Mis sur pied par la Ryerson University, la SFU et la University of Ontario Institute of Technology, le réseau pancanadien I-INC (Incuber Innovate Network of Canada) qui vise à accélérer le développement de technologies, en est un exemple parfait. Le Venture Labs de la SFU, plaque tournante du réseau sur la côte Ouest, est devenu le plus grand accélérateur d’affaires de la Colombie-Britannique, et son principal accélérateur pour la formation de capital et la création d’entreprises à vocation scientifique. Sur le plan international, la Ryerson University, la SFU et le Bombay Stock Exchange Institute ont établi un partenariat dans Zone StartUps en Inde, qui est le premier accélérateur dirigé par le Canada, et la SFU a établi un partenariat avec Hanhai Holding, conglomérat de haute technologie rattaché aux principales universités chinoises, pour créer un réseau visant à accélérer le développement de technologies entre la Chine et le Canada.

De nombreuses universités ont créé des incubateurs d’entreprises spécialement conçus pour soutenir les étudiants entrepreneurs. Dans l’Ouest canadien, Venture Connection de la SFU est pionnier dans ce domaine et tous les étudiants de l’Université y ont accès.

L’innovation ne se résume pas seulement générer des profits, il s’agit aussi de produire de la valeur pour les personnes et la société. Ainsi, les universités doivent promouvoir des programmes qui favorisent l’innovation sociale. C’est notamment le cas de la SFU, qui a créé RADIUS (RADical Ideas, Useful to Society), un laboratoire interdisciplinaire d’innovation sociale et incubateur de projets qui est ouvert aux étudiants de toutes les facultés de l’Université ainsi qu’à ceux d’autres universités. Depuis sa création en 2013, RADIUS a soutenu plus de 80 entreprises et favorisé de nombreux programmes, le plus récent étant le RBC First People Enterprise Accelerator.

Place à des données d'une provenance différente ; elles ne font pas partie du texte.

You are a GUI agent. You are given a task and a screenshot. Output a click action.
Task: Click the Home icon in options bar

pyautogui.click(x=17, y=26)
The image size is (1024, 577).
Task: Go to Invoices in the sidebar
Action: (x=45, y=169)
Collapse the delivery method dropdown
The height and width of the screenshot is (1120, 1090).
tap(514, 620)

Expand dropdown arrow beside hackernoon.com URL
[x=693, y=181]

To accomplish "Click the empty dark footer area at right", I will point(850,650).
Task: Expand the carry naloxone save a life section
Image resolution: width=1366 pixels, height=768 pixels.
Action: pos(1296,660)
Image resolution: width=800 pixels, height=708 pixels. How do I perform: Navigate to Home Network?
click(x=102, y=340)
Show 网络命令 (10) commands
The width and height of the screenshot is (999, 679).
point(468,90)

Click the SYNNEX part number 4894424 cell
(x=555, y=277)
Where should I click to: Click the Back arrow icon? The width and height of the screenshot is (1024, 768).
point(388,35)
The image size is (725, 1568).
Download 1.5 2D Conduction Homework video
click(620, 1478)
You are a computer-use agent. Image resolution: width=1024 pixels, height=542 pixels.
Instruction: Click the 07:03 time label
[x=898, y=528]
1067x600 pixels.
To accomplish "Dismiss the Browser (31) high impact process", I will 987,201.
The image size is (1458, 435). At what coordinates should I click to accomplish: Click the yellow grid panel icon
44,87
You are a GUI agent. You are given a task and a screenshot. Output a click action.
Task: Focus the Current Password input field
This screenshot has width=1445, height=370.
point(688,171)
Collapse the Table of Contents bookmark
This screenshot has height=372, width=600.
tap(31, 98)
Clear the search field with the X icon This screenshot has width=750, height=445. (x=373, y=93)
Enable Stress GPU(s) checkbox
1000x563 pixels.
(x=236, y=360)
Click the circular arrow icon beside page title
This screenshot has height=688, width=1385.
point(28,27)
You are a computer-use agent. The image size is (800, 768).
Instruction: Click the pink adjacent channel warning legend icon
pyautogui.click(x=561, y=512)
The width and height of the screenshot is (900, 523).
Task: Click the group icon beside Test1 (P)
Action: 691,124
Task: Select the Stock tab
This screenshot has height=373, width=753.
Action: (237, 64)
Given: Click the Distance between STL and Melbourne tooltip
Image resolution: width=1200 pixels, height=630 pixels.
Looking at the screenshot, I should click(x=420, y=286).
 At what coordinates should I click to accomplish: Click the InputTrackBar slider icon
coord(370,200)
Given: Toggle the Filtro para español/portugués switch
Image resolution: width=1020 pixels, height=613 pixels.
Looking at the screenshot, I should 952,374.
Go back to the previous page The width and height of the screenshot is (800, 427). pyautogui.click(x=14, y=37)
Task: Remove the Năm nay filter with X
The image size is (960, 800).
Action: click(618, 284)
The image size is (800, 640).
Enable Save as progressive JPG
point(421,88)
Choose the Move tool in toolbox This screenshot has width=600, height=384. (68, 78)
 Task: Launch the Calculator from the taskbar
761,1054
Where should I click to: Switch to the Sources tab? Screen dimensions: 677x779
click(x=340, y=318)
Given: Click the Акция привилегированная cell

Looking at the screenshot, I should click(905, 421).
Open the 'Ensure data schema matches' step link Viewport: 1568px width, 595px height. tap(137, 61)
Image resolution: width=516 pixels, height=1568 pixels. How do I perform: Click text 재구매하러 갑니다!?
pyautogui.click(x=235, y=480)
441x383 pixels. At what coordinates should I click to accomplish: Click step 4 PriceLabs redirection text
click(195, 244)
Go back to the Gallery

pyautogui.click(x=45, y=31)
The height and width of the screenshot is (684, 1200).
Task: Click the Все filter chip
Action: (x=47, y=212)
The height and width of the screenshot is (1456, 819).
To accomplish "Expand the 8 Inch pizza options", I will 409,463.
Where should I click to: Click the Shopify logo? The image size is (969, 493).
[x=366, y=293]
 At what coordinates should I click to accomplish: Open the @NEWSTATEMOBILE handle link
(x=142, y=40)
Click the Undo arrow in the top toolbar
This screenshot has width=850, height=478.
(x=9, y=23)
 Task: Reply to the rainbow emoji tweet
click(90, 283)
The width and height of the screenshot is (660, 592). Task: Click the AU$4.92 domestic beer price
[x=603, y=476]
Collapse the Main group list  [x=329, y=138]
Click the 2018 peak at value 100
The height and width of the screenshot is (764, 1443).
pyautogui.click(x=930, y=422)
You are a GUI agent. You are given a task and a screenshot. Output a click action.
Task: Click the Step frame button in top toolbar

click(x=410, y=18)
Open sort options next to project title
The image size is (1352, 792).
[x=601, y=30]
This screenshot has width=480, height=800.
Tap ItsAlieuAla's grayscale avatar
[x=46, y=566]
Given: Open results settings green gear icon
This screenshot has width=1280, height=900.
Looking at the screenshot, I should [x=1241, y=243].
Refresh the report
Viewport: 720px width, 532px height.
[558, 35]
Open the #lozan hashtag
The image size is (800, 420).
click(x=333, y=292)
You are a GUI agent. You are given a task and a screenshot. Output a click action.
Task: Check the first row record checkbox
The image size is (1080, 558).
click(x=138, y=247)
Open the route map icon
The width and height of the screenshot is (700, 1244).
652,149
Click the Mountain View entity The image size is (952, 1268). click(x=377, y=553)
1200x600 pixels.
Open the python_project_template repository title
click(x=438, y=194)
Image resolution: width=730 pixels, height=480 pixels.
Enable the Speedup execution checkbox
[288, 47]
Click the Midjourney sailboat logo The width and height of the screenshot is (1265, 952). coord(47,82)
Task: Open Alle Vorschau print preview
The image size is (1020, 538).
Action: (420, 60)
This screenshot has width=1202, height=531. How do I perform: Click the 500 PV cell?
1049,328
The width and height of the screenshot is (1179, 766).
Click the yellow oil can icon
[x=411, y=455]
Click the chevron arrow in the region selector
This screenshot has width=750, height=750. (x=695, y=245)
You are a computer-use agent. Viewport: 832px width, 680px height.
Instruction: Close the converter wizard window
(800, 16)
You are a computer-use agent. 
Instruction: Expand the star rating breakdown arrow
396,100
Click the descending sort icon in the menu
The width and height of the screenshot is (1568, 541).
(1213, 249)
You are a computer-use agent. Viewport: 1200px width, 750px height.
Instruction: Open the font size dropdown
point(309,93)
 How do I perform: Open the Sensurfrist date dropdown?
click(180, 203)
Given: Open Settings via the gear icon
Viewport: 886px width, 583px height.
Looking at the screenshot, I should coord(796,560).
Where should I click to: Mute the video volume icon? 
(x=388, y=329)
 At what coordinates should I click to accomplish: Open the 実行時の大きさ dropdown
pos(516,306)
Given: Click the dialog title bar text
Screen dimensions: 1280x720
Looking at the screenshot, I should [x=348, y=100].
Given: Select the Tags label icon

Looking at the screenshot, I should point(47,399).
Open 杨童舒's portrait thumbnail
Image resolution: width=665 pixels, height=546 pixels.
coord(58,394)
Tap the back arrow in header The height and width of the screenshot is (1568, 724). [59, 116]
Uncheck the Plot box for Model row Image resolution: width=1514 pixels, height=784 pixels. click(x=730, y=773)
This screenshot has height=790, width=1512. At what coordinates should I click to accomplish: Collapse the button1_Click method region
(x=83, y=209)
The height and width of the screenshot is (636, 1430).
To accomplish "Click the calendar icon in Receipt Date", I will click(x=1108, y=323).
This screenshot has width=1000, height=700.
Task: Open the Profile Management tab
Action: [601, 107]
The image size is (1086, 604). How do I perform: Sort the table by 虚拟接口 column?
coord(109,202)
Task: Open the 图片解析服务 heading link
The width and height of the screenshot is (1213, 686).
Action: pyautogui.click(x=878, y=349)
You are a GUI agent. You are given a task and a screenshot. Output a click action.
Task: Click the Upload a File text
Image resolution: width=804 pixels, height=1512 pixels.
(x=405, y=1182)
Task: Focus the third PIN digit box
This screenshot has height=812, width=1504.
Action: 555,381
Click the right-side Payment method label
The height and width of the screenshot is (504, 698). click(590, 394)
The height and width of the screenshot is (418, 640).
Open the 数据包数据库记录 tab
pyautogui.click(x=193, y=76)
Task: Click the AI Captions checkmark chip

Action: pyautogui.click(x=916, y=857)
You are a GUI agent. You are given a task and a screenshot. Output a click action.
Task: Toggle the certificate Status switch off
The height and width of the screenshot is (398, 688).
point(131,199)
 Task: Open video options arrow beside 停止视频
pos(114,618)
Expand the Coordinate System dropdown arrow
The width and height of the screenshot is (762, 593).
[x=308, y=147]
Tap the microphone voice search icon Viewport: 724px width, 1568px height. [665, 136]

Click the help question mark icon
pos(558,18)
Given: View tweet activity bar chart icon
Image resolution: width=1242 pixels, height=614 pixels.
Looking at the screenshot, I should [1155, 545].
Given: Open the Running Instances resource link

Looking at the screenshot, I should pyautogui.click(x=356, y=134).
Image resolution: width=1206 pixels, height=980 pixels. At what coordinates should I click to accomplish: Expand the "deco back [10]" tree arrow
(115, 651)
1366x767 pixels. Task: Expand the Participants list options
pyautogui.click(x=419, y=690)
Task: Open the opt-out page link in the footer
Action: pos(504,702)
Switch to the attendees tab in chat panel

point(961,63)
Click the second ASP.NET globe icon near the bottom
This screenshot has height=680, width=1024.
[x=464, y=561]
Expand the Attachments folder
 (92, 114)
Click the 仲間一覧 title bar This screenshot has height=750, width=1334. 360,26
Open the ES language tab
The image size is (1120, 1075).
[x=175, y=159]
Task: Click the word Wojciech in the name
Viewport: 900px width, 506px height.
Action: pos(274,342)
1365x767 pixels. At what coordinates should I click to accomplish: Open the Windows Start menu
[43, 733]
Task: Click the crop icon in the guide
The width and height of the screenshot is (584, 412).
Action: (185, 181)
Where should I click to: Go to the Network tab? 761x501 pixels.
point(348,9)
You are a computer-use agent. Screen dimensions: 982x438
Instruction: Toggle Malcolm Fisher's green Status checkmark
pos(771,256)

Pour que le gouvernement réussisse à faire progresser son programme d’innovation, deux grands défis devront être relevés, l’un par le gouvernement et l’autre par les universités. Si on se souvient des conseils de Drucker, la direction que le gouvernement doit prendre semble claire : la meilleure façon de surmonter les faiblesses du marché canadien qui entravent la R-D dans le secteur privé est d’accroître les forces en matière de recherche et le potentiel d’innovation des universités au pays. Et la voie que les universités doivent emprunter semble tout aussi évidente : alors même que nous nous tournons vers le gouvernement pour qu’il investisse dans les universités afin de bâtir l’économie de l’innovation, les universités doivent être prêtes à repenser leurs politiques et à réviser leurs pratiques afin de maximiser la valeur de cet investissement.